The American nation, we are told, is not based on a common ancestry, or even national history, but on the ideals of “democracy” and the fact that we are the sole nation on earth whose peoplehood is derived purely from immigration. The “nation of immigrants” mantra is a part of the American cultural mythology—duly intoned both by the academic “woke” left and the nationalist, heartland right. A good representative of the former, The New Yorker’s Jill Lepore, promotes this mythology in These Truths, her nearly 900-page retelling of all U.S. history according to the tenets of contemporary mythological right-think:

When the United States declared its independence in 1776, plainly, it was a state, but what made it a nation? The fiction that its people shared a common ancestry was absurd on its face; they came from all over, and, having waged a war on England, the very last thing they wanted to celebrate was their Englishness.
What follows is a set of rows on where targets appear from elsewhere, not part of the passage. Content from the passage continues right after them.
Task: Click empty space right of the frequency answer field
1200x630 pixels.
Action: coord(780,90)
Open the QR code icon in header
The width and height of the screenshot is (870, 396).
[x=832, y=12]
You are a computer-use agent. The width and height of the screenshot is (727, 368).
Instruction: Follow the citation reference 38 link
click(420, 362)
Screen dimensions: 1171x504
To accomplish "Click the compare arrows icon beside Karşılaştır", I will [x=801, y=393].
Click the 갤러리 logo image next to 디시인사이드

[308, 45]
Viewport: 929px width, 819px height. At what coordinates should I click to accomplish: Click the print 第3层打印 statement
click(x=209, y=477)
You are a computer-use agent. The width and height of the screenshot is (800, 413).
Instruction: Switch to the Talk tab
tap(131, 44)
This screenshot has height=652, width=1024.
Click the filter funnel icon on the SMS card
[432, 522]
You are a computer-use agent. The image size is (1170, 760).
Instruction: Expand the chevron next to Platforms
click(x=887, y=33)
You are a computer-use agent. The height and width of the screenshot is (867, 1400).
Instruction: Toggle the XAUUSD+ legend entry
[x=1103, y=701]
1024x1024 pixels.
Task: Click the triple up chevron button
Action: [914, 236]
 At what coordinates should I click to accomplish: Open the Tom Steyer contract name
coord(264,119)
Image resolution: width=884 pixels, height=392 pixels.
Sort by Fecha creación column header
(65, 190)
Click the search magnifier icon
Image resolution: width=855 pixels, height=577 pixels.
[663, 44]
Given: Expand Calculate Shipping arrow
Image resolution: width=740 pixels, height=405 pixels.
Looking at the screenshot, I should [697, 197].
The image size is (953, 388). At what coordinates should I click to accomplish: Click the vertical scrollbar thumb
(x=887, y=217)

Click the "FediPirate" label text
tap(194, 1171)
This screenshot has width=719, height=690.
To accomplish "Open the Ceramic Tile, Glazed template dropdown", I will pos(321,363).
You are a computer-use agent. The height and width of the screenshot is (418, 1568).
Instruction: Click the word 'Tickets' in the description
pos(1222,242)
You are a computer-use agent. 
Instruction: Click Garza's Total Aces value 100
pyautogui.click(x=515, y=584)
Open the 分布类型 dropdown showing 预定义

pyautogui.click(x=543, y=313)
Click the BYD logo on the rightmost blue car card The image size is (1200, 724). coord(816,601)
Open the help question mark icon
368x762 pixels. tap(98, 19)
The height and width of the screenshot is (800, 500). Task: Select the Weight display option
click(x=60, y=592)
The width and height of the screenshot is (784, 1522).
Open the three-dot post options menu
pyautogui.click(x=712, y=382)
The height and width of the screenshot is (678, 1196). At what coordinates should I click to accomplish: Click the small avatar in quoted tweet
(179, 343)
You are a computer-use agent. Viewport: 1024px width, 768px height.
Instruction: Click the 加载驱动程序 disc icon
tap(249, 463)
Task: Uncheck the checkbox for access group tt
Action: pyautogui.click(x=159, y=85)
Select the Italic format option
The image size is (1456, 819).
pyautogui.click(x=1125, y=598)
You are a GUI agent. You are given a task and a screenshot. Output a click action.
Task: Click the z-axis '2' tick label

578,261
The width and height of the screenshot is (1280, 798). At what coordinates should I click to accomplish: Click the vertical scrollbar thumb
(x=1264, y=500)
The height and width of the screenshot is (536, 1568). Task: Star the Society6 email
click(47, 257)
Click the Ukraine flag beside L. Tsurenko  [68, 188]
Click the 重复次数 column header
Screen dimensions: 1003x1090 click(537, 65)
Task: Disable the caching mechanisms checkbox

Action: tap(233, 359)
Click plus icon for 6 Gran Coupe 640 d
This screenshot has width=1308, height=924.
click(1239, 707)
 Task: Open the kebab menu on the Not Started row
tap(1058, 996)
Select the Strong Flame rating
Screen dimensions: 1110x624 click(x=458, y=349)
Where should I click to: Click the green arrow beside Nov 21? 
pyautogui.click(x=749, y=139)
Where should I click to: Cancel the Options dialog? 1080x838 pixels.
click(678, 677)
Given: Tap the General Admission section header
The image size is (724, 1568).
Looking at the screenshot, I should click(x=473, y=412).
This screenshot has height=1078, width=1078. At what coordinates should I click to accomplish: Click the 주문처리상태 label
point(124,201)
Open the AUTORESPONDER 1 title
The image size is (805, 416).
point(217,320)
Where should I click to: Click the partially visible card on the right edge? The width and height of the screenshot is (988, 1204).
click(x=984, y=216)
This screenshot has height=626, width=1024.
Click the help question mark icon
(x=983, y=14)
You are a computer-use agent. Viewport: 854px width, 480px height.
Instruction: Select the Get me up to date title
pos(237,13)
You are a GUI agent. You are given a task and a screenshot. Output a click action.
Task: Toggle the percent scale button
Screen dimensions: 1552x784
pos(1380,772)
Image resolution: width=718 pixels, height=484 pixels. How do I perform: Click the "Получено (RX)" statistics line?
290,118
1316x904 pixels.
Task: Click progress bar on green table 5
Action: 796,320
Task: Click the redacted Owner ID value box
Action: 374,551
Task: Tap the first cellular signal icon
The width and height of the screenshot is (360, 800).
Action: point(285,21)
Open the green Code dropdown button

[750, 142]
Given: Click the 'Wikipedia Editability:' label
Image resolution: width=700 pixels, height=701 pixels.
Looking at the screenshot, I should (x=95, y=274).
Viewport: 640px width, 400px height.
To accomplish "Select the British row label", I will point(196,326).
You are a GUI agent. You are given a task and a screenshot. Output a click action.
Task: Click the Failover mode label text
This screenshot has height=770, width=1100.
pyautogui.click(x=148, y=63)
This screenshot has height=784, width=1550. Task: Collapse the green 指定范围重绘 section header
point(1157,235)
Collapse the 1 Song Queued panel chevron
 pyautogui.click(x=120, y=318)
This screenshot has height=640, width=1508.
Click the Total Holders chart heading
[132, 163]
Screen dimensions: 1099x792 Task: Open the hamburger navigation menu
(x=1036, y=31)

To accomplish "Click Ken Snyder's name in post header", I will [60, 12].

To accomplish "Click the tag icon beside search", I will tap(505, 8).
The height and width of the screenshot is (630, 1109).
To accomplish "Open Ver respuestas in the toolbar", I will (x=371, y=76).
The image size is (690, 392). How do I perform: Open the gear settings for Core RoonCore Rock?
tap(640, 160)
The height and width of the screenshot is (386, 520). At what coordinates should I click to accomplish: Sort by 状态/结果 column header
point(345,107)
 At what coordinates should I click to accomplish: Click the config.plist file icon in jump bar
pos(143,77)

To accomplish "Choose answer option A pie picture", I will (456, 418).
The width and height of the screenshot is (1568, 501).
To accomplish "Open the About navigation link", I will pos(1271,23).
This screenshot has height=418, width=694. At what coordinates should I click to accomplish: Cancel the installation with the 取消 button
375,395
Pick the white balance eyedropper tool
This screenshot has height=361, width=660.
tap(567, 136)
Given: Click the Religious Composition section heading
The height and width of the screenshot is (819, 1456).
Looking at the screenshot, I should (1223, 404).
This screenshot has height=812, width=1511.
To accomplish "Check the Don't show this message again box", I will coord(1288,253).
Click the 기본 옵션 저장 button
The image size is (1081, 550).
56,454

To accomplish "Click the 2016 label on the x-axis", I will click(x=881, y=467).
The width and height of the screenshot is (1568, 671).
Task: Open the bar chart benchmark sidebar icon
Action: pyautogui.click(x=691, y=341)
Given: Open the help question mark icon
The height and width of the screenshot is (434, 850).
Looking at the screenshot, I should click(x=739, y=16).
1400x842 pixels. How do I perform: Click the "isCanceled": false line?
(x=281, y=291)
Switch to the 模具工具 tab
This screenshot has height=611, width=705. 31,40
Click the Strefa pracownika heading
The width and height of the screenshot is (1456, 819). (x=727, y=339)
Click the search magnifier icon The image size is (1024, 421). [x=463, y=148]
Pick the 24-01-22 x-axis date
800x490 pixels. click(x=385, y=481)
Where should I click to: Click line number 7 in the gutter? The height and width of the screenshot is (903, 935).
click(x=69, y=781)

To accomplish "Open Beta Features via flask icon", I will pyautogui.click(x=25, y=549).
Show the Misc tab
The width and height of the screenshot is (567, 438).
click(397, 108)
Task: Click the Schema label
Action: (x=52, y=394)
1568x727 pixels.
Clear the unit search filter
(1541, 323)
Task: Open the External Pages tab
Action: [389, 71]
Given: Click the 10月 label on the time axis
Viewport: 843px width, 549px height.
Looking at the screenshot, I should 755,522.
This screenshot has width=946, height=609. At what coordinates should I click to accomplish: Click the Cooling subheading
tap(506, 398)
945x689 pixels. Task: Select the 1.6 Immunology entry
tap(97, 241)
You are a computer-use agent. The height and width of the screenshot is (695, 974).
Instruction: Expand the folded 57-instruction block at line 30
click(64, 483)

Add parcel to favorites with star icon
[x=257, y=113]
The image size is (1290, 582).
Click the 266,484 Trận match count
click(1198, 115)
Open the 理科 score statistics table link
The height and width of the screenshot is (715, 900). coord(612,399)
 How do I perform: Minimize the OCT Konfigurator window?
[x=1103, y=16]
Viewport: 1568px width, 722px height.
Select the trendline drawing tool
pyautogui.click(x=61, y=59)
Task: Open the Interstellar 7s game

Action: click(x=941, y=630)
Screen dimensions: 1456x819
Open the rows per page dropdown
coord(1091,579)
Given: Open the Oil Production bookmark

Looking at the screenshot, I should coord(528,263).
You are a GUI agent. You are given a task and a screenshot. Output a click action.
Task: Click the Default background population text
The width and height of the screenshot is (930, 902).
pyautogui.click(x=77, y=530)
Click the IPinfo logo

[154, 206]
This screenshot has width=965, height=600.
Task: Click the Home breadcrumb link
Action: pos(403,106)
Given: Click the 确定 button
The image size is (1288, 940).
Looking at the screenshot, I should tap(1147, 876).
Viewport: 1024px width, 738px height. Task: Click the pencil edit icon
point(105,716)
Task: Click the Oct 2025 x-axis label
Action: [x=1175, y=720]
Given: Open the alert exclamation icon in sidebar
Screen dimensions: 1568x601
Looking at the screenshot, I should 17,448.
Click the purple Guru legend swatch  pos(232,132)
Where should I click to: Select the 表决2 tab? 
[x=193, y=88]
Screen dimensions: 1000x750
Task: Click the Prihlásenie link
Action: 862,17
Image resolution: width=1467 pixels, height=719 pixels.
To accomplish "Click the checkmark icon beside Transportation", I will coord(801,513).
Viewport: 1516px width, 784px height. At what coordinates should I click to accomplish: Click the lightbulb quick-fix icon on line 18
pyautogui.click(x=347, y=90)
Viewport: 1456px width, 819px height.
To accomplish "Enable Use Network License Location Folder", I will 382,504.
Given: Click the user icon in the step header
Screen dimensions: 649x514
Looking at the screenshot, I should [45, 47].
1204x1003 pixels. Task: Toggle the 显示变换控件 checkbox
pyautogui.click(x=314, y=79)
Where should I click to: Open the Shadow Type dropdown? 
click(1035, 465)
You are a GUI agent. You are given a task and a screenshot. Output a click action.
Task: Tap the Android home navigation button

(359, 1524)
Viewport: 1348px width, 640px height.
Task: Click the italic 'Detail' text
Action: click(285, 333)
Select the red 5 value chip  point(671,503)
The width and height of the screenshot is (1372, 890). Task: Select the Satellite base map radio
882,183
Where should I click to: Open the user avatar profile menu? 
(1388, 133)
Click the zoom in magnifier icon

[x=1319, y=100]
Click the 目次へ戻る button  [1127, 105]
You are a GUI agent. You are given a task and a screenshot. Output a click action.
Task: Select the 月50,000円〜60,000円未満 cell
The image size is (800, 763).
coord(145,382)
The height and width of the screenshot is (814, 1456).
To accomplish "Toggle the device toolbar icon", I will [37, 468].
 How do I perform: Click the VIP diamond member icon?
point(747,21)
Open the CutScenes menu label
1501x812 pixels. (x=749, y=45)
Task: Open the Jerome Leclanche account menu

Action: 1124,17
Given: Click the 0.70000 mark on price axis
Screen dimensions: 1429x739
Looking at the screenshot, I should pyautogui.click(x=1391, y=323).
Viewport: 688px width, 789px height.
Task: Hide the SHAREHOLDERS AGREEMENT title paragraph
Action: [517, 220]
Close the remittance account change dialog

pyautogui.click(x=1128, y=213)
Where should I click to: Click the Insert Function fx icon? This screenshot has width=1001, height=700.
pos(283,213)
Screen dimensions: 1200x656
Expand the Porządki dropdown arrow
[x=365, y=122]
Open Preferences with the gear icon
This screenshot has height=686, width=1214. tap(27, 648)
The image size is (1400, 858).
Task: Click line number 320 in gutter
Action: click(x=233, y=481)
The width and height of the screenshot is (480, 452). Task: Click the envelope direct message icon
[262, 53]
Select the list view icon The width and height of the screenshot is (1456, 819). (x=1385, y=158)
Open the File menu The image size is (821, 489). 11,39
Well, for starters, this folklore tends to sidestep the fact that Brazil, Argentina, Uruguay, and most other countries of South and Latin America are also colonial nations based upon immigration, as are Australia, Canada, and so many others. But there’s an even harder truth: America is not a nation of immigrants. America is a former British colony founded by Anglo Protestant, anti-Catholic extremists who copied and pasted John Locke’s ideas into their Declaration of Independence and Constitution. With the exception of Montesquieu (who F.A. Hayek labeled an honorary Anglo), nearly every thinker and thought that helped shape the country’s founding political culture and legal structures derives specifically from early Anglo-liberalism. More specifically, it was shaped by Protestant Anglo liberals who favored religious freedom and independence of thought and association as long as they were contained within the guardrails of Protestantism and Anglo Saxonism.

Understandably, the post-1960s “conflict school” of American historiography that Lepore represents is eager to “foreground” ethnic American “subalterns” and women whose experiences were often ignored or erased by previous generations of American academics. In recent decades, though, the conflict school paradigm of academia has become centered in a bizarre ritual of imagineering, rooted in panethnic and largely ahistorical concepts of race.